The smallest elements with their finite indivisibility are the basic building blocks in all business processes. It is important to carefully consider from the very beginning how to collect and store these smallest building blocks from different sources. Decisions will also have to be made between approaches such as data warehouses (DWH) and data lakes (Data Lakes). These issues first arose in the telecoms industry, then became relevant for financial organisations, and now companies in the construction industry will face similar issues.
The concept of cyclicality and structure found in nature and science is also reflected in the modern world of data. Just as in nature all living things return to atoms and molecules, so in the world of modern data processing tools, information tends to move to the most primitive, molecular form possible.
This idea is embodied in the Data Lakehouse architecture, where data, like drops of water, merge into a single entity, forming a "lake" of heterogeneous information. The development of the Data Lakehouse concept represents an evolutionary step in the field of data management, emerging at the intersection of Data Warehouses and Data Lakes.
- In traditional Data Warehouses, data is typically pre-processed, transformed and cleaned (ETL - Extract, Transform, Load) before it is loaded into the warehouse. This implies that the data is structured and optimized for specific analytics and reporting tasks. The main focus is on maintaining high query performance and data integrity. However, this approach can be costly and less flexible in terms of integrating new data types and rapidly changing data schemas.
- Data Lakes, on the other hand, are designed to store large amounts of raw data in its original format. The ETL process is being replaced by ELT (Extract, Load, Transform), where data is first loaded into storage "as is" and only then can it be transformed and analyzed as required. This provides greater flexibility and the ability to store heterogeneous data, including unstructured data such as text, images and logs. The downside can be more complex query performance optimization and data management.
Traditional Data Warehouses, designed to store structured data in a format optimized for analytical queries, faced limitations in handling unstructured data and scalability.
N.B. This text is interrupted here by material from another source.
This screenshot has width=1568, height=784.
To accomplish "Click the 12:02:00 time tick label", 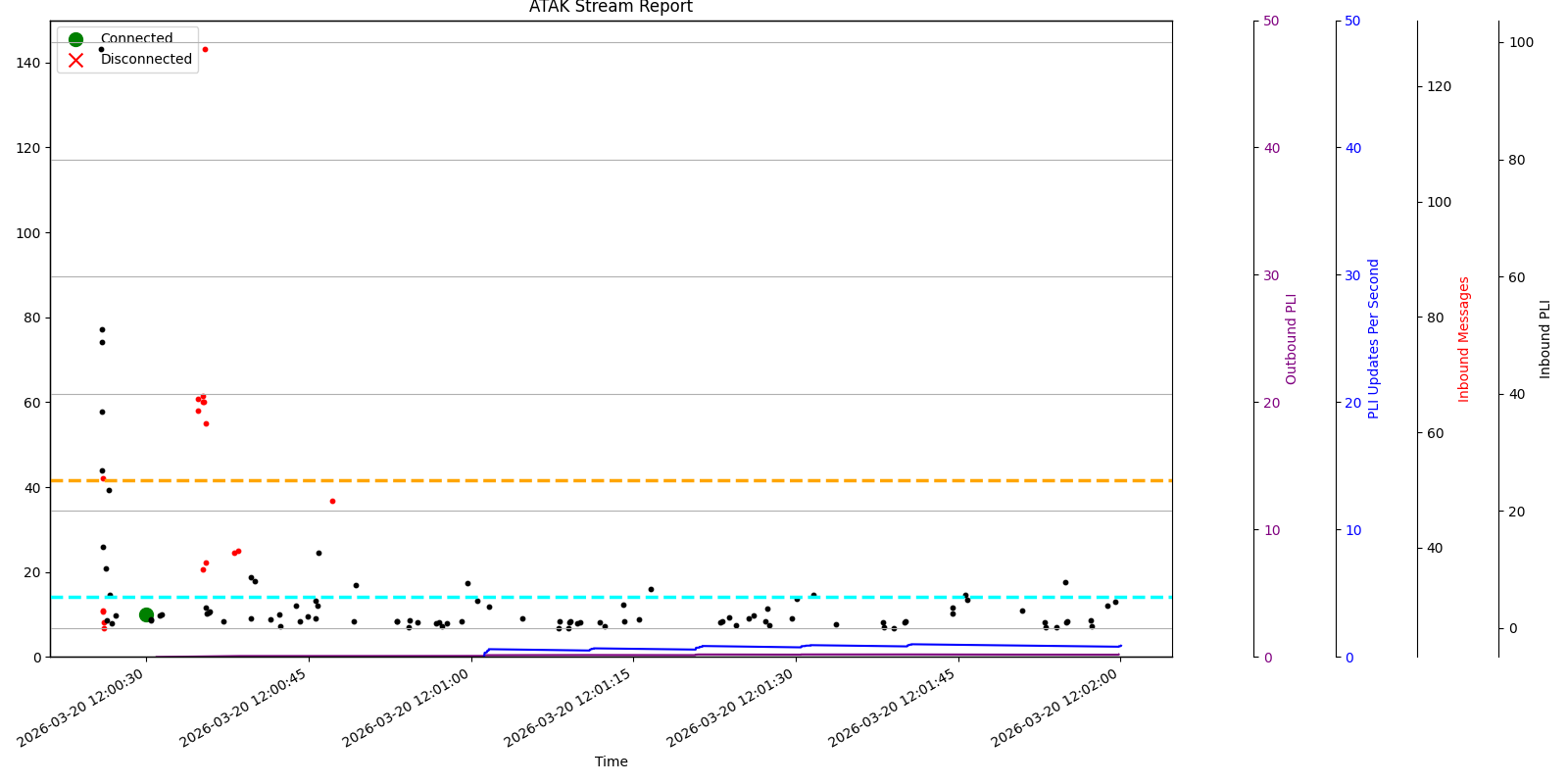I will click(x=1056, y=710).
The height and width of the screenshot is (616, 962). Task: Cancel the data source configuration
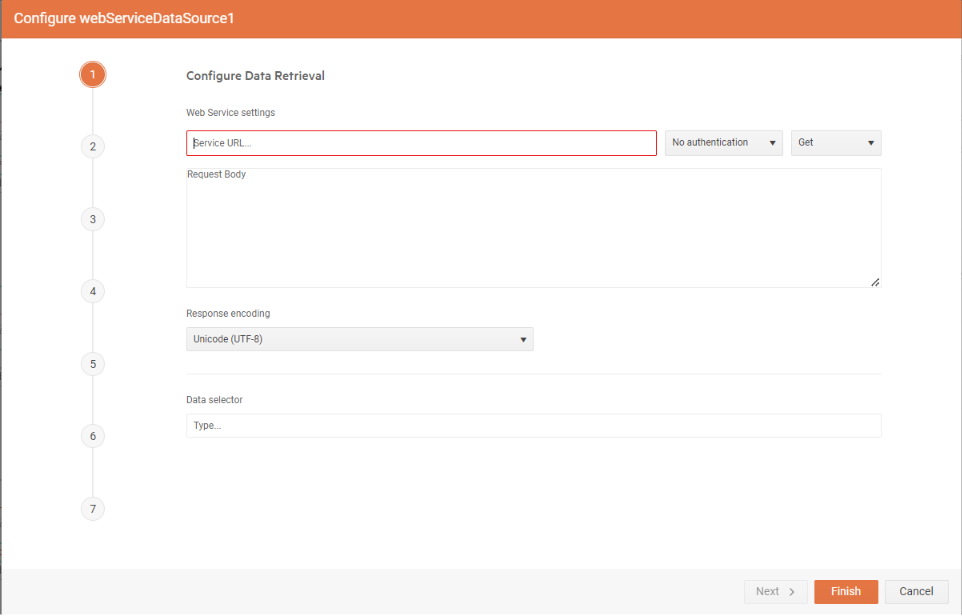click(916, 591)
In response to these challenges, Data Lakes have emerged, offering flexible storage for large amounts of heterogeneous data.
Data Lakehouse is an architectural approach that seeks to combine the flexibility and scalability of Data Lakes with the manageability and query performance of Data Warehouses. Key features of Data Lakehouse include:
- Open storage format: The use of open formats for data storage, such as Parquet (Apache), provides efficiency and query optimization.
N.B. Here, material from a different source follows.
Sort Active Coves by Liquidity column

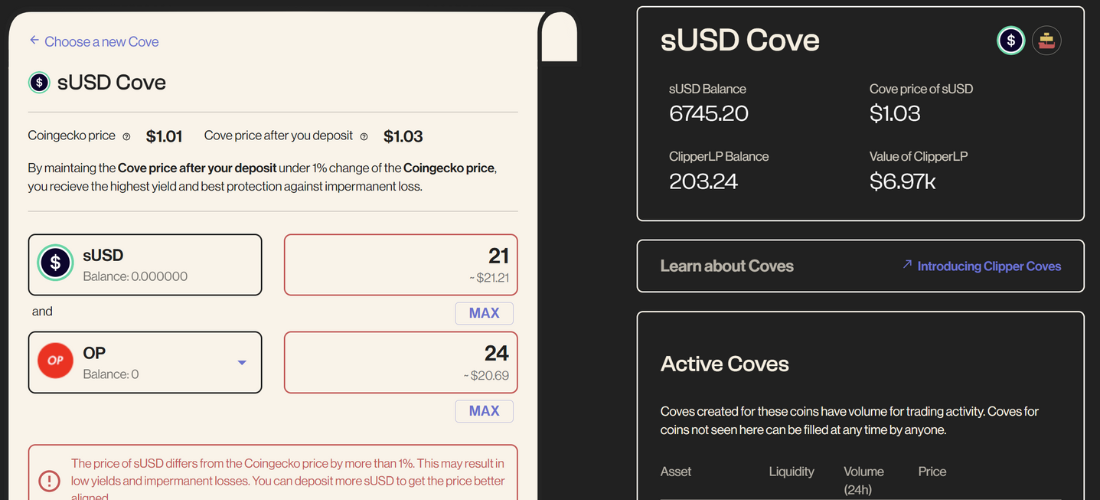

- Read-only schema: Unlike the traditional write-only schema approach in DWH, Lakehouse supports read-only schema, allowing more flexibility in managing data structure.
- Flexibility and Scalability: Supports storage and analysis of both structured and unstructured data, while providing high query performance through storage-level optimization.
Thus, Data Lakehouse offers a compromise solution that combines the advantages of both approaches, making it ideal for modern analytical workloads that require flexibility in processing
Data Lakehouse is a synthesis of data lakes and data warehouses, combining the flexibility and scalability of the former with the query manageability and optimization of the latter.
Before data storage and infrastructure can be developed, Data Governance policies and standards must first be developed and approved at the data governance level.